Abstract:
Dependency parsing is an act of extracting the relations among the words or morphemes using
dependency type to resolve ambiguities among the head and its modifiers. Humans use facial
expressions, tone of speech, body language, and others to make a natural language more clear
and understandable. Unlike humans, machines need well-formed and studied language
structures for both natural language understanding and generations. This was achieved through
developing natural language processing applications. Hence Afaan Oromoo dependency parser
was developed to resolve and clarify misunderstandings among Afaan Oromoo morphemes.
Even though, constituent parsers and universal dependency parsers exist they are not effective
to handle morpheme information.

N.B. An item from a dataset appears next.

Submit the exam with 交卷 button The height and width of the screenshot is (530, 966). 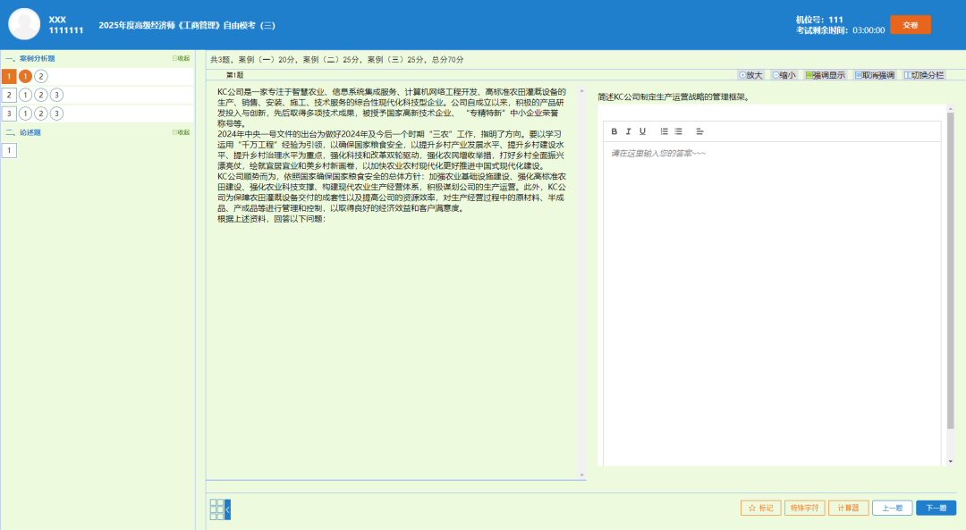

Among dependency parser approaches, data driven approach
was selected in Afaan Oromoo dependency parser to obtain morphemes and word order
features in Afaan Oromoo. From a data-driven approach transition system was selected for its
simplicity and fast performance than graph-based dependency parsers. Particularly arc standard is used to generate an unlabeled dependency graph. Afaan Oromoo dependency parser
was developed from two sub-models that work self-reliantly. The first one is used to predict
the transition and then generates an unlabeled dependency graph (tree). The second one is used
to predict the relation types and generate a labeled dependency graph. RNN algorithm was
selected to handle sequences of Afaan Oromoo morphemes and extract the language patterns.
The treebank was constructed from 500 sentences and in the first model 3480 and 1740
instances of configurations were used for training and test data. In the second model 1000 and
415 (head-dependents) were used for training and test purposes. Consequently, LSTM and
BILSTM had experimented and the BILSTM has shown better accuracy for classifications of
both transitions and relations. The first model performs an accuracy of 90% using BILSTM
and 89% using LSTM. Next, the second model scored 71% for BILSTM and 69% for LSTM.
Additionally, using BILSTM the model scores 60% for UAS and 40% for LAS. To sum up,
the performance of the deep learning models is directly proportional to corpus size. And also
increasing dependency labels enhances clarifications between the morphemes.